(Closed) Semi-spinoff about Bridesmaids

posted 6 years ago in Bridesmaids
Post # 3
Member
1774 posts
Buzzing bee

I disagree with that mantra. I fully believe that these girls are your friends and should act like it. I don’t mean catering to your every need, but rather, I’ve heard a lot of stories about BMs totally going MIA. What kind of friend does that? I love talking about the wedding planning because I’m interested in a huge event my friend is throwing. I know it’s a HUGE part of her life. Is that all we talk about? No. I don’t believe people should put off their own lives to be there for the bride, but I don’t understand how some BMs are detrimental to the process.

 

But to the point of what you asked…

I’ve heard second hand stories of the bridal party havign champagne before the ceremony and whatnot, and BMs getting a little tipsy. Nothing too much though.

Post # 4
Member
1375 posts
Bumble bee
  • Wedding: September 2012

I feel like a lot of the stories about a bridesmaid going MIA are in conjunction with the bride getting so wrapped up in her wedding that she doesn’t work on the actual friendship with the missing maid.

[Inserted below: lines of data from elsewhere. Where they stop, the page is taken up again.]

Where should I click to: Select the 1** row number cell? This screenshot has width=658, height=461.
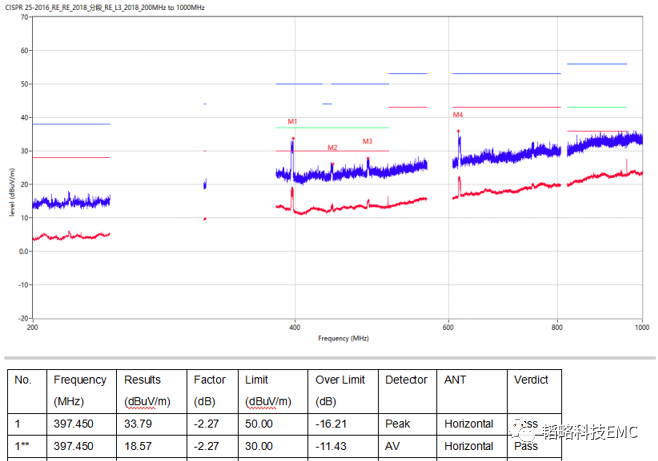click(22, 446)

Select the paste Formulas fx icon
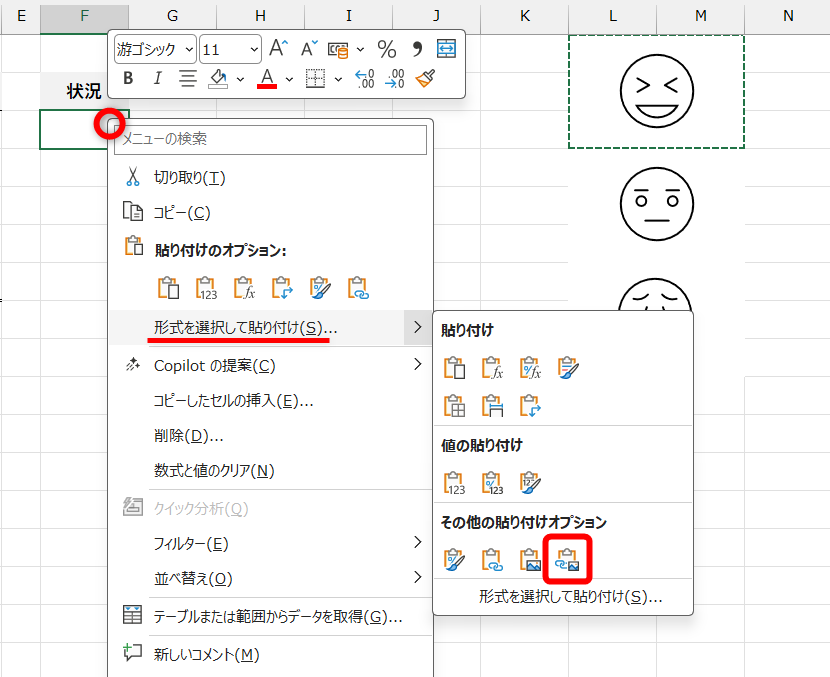[491, 367]

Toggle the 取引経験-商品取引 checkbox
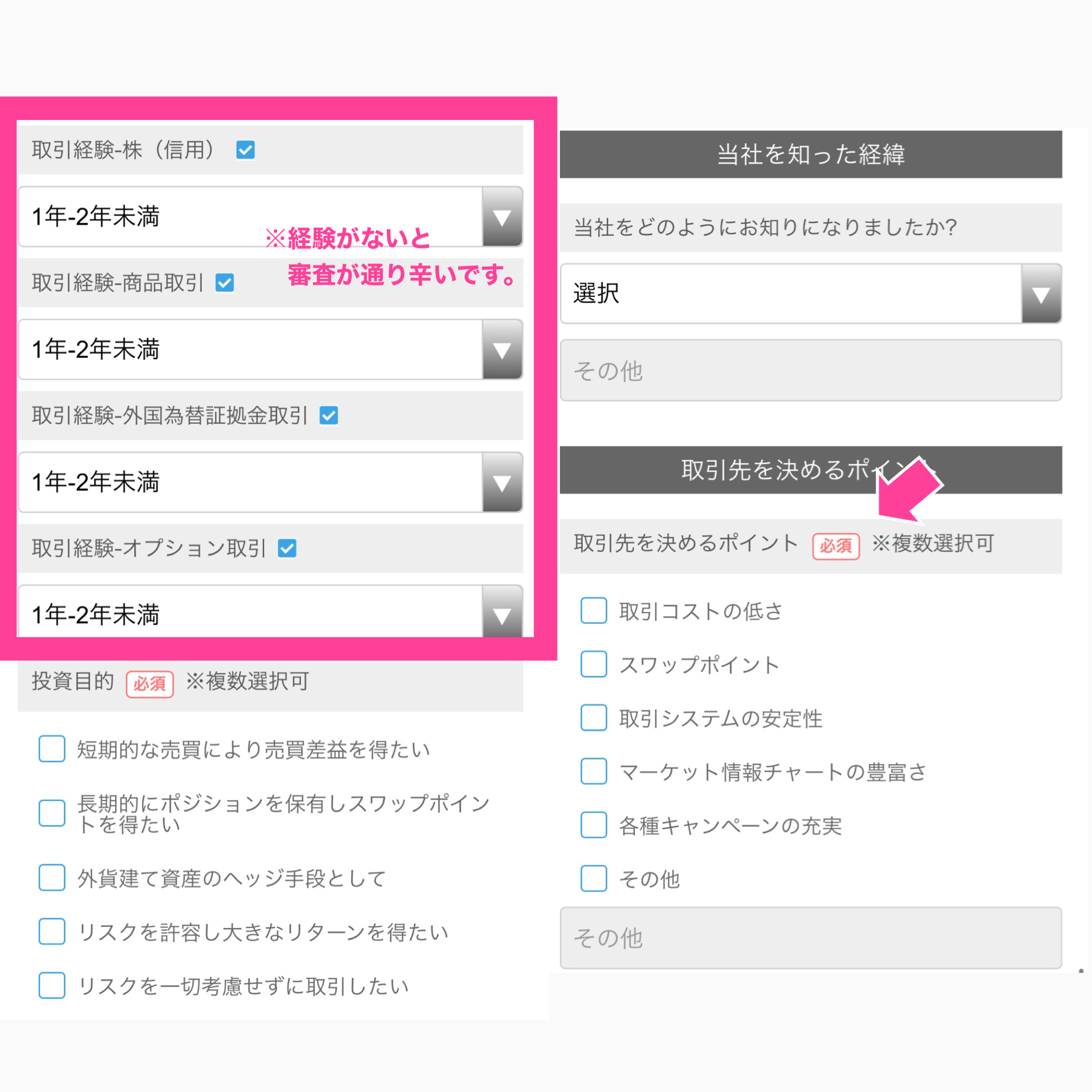click(225, 283)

I’m sorry, everyone has a life separate from other peoples’ weddings. 

After my dad misguidedly told my sister that it was her sole responsibility to plan my shower and bachelorette (she’s a senior in college this year!) I told her that while either of those events would be nice, she did not have to feel like she needed to throw them for me.

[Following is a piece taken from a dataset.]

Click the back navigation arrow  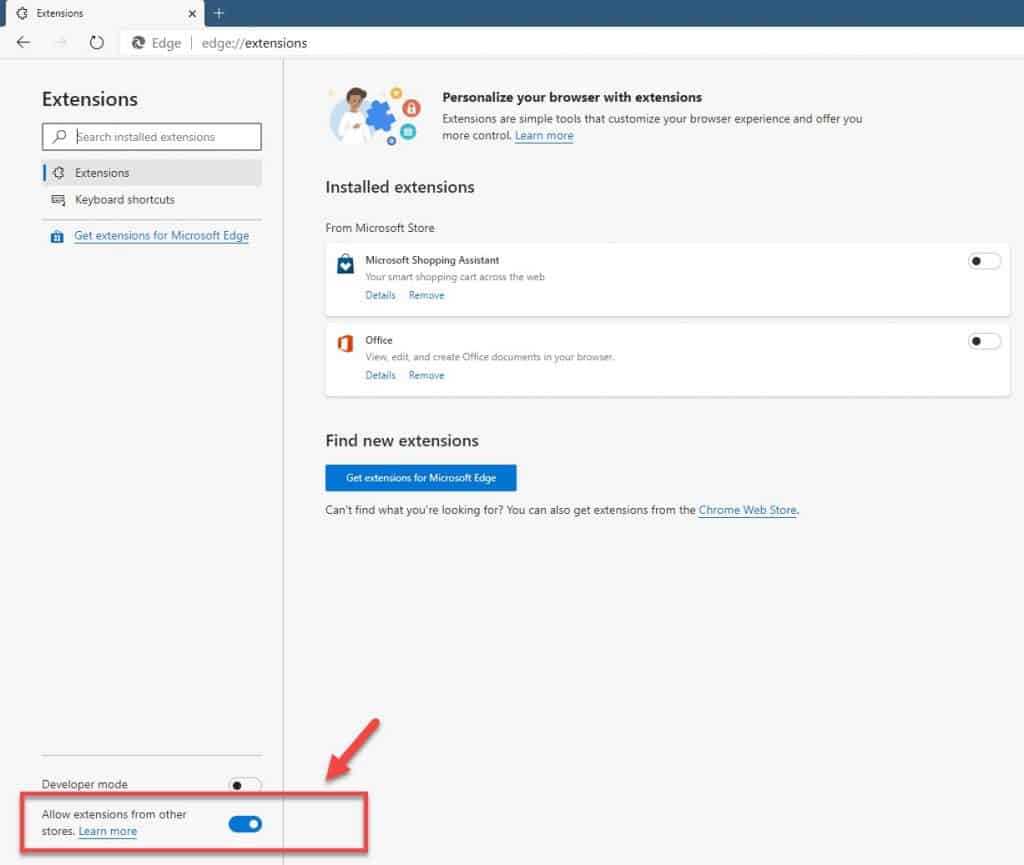point(22,43)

She still is, because she wants to.  Not because I asked her to.  And she asks what she can do to help with the wedding because she wants to.  I would never expect anyone to help me plan my wedding or do DIY projects.  If anyone offers, that’s great.  But not necessary.  I feel like especially now, when your good friends are scattered throughout the country, no one should expect too much of bridesmaids.  You don’t choose them because they will help you or because they will do your bidding.  You choose them because you couldn’t imagine a wedding where they were not standing by your side.

Post # 5
Member
1488 posts
Bumble bee
  • Wedding: April 2012

I don’t agree with the mantra that the only job is to show up sober and wearing the Bridesmaid or Best Man dress. That’s crap. And this is coming from someone who is a bridesmaid while planning my own wedding.

These girls are supposed to be your friends. And yes, people have separate lives BUT your friends should care about what is important to you. I do the same for the bride whose wedding I’m in.

Post # 7
Member
1375 posts
Bumble bee
  • Wedding: September 2012

I was only saying it to repy to the PP who mentioned that BMs go MIA.  And I think what I said about my expectations for my sister/MOH and my Bridal Party are applicable. 

The topic ‘Semi-spinoff about Bridesmaids’ is closed to new replies.